## start Stored rows

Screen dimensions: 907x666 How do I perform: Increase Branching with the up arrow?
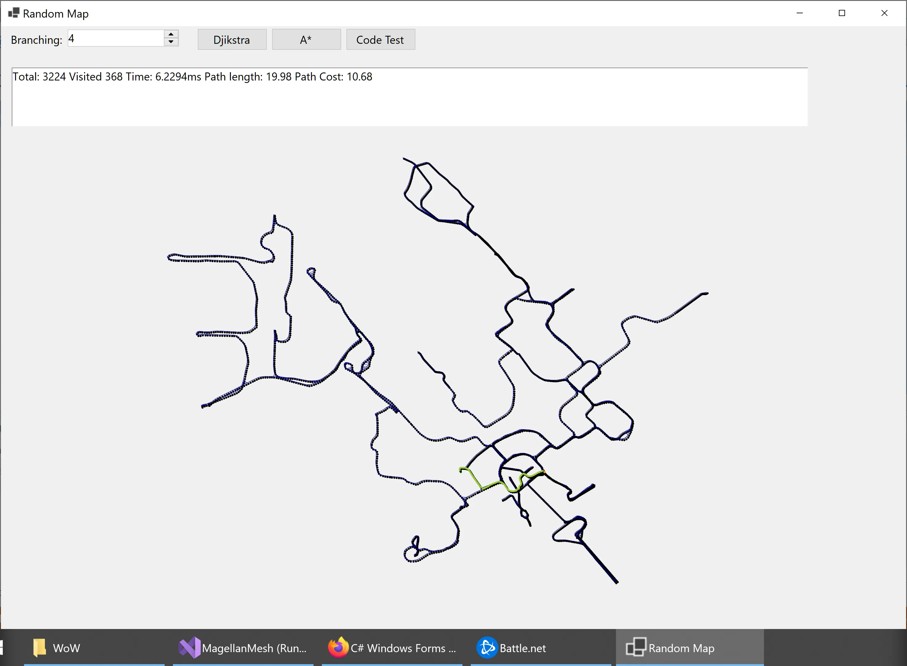pos(171,34)
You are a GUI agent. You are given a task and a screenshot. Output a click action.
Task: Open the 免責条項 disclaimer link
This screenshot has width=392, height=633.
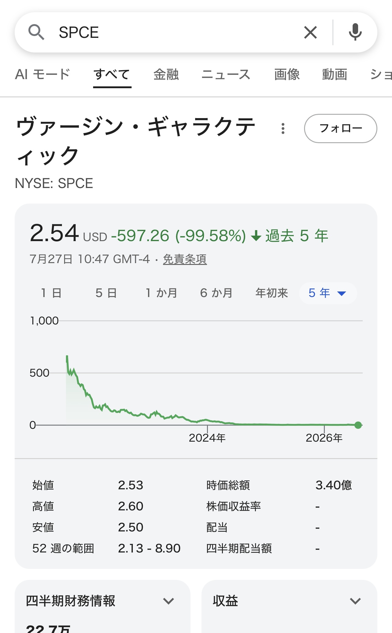185,259
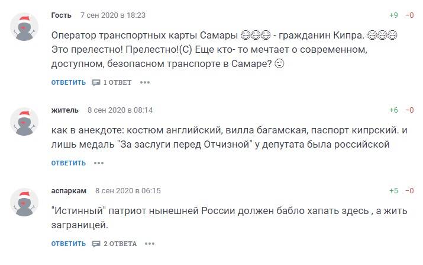The image size is (423, 265).
Task: Expand the '2 ответа' reply thread
Action: [114, 244]
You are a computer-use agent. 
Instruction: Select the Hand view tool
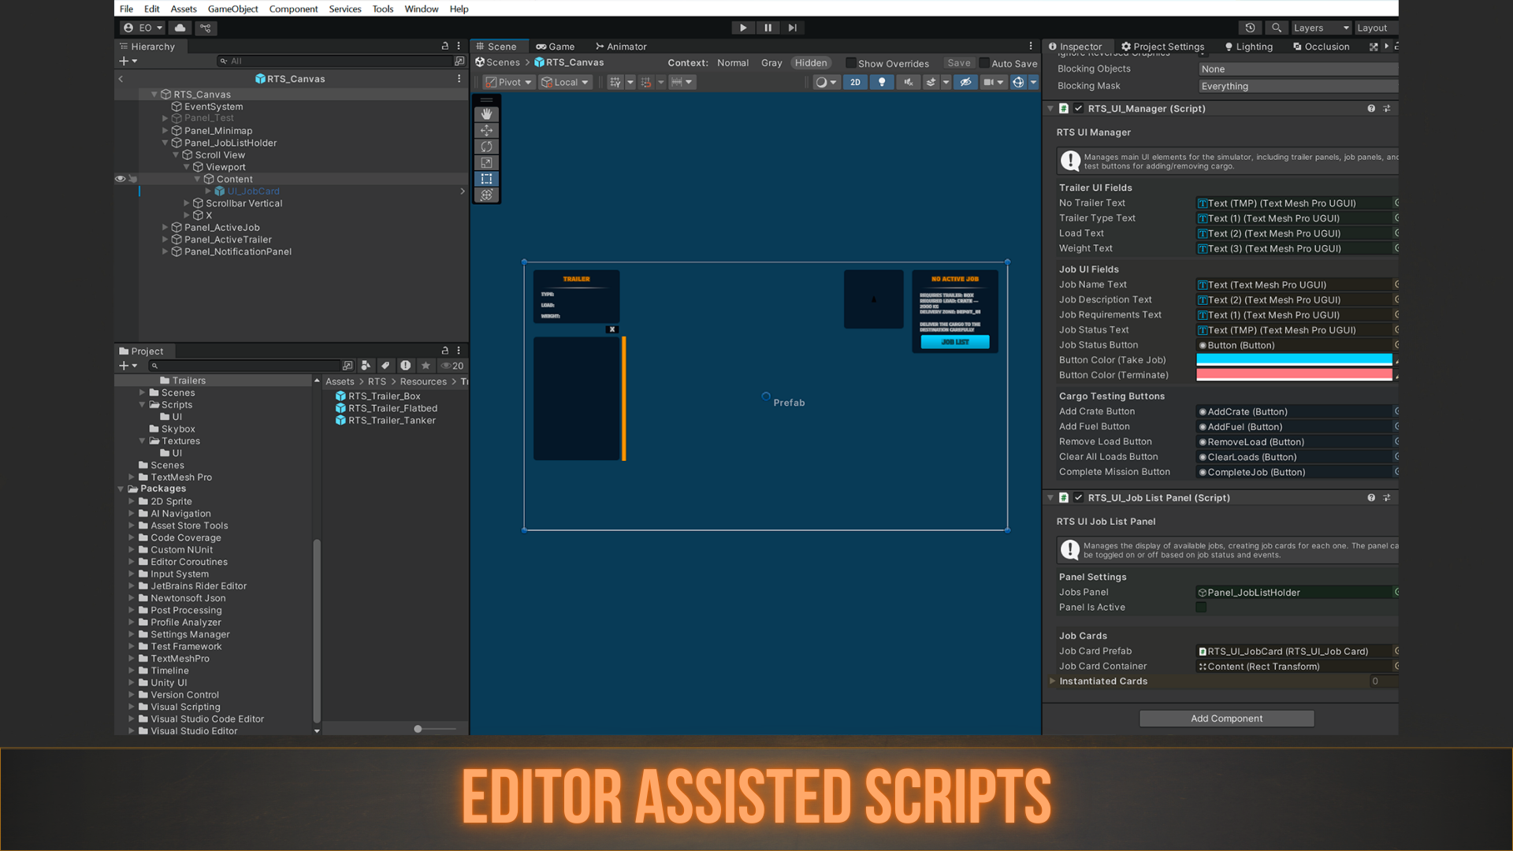point(486,114)
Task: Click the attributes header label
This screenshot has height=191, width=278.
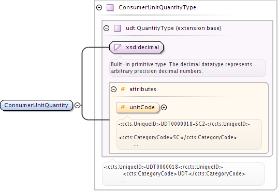Action: [x=143, y=89]
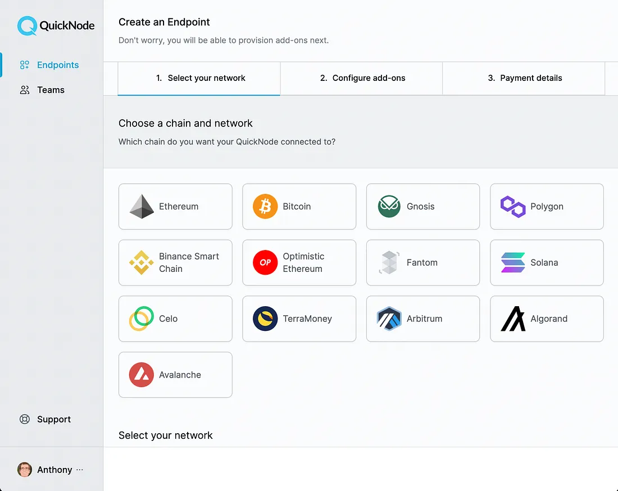Open Support from the sidebar

coord(53,419)
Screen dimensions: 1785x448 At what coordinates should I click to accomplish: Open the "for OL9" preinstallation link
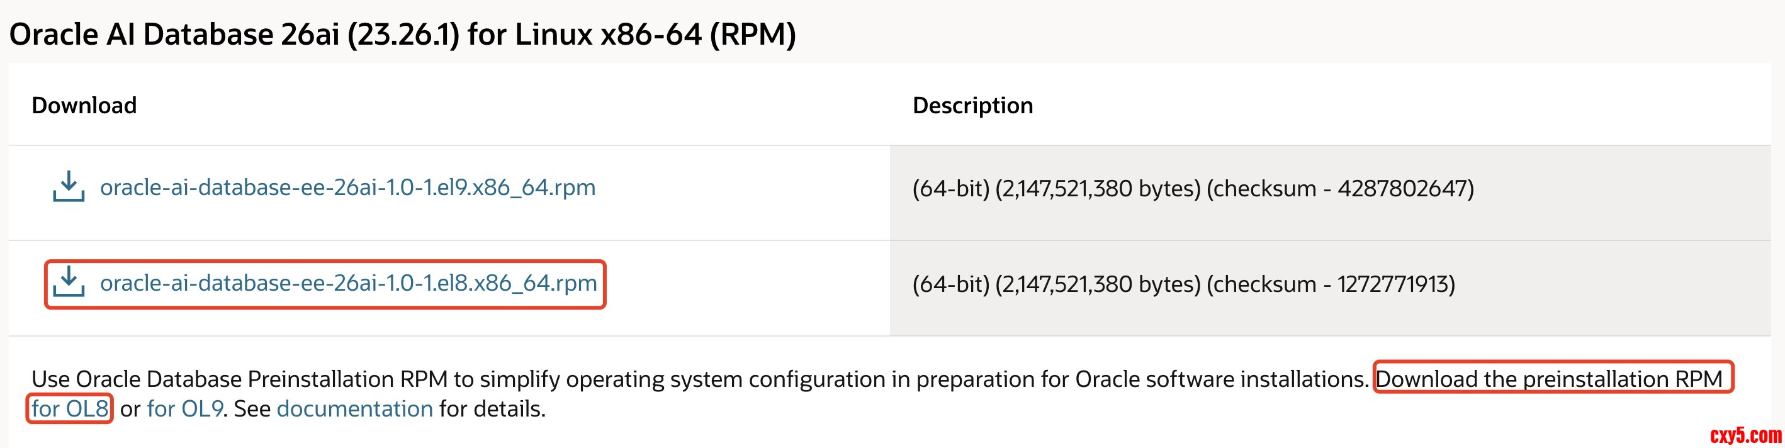pos(184,409)
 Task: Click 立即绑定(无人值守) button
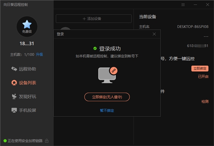[x=107, y=97]
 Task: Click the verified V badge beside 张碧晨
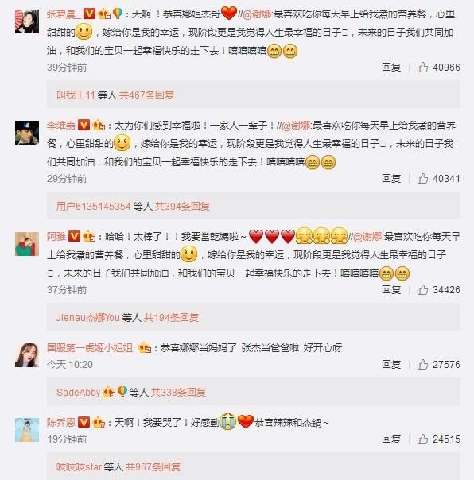pos(89,14)
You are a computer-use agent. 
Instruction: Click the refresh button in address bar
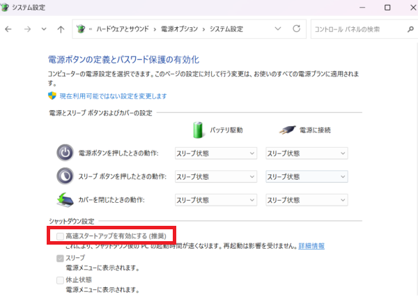click(x=297, y=29)
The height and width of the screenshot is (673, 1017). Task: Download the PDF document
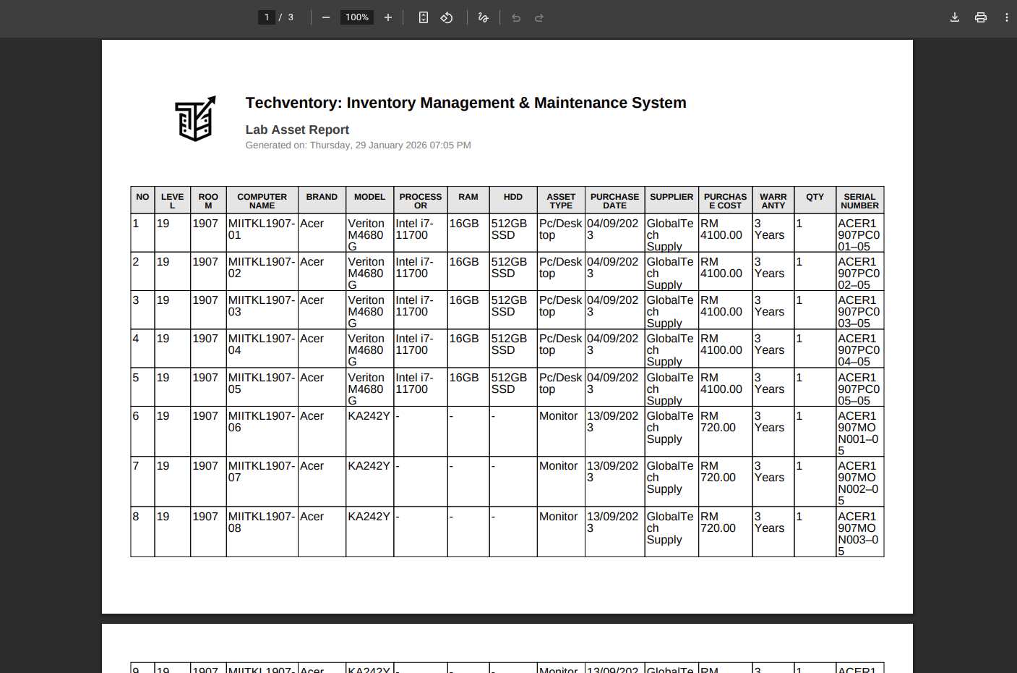[954, 17]
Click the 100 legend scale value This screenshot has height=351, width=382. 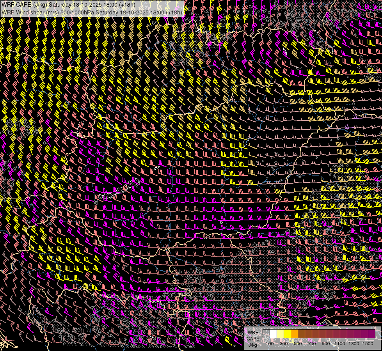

## end Stored rows

◆ Your task
Copy everything from the line containing "Task: Click the attributes header label" down to the end of the records, without the pictures.

◆ Output for this exercise
Task: Click the attributes header label
This screenshot has height=191, width=278.
Action: [x=143, y=89]
Open Support from the sidebar

coord(53,419)
Screen dimensions: 1785x448 At what coordinates should I click to accomplish: Open the "for OL9" preinstallation link
pos(184,409)
 Task: Click 立即绑定(无人值守) button
[x=107, y=97]
 Task: Click the verified V badge beside 张碧晨
pos(89,14)
You are a computer-use agent. 
Instruction: Click the refresh button in address bar
click(x=297, y=29)
The height and width of the screenshot is (673, 1017). Task: Download the PDF document
[954, 17]
Click the 100 legend scale value This screenshot has height=351, width=382. 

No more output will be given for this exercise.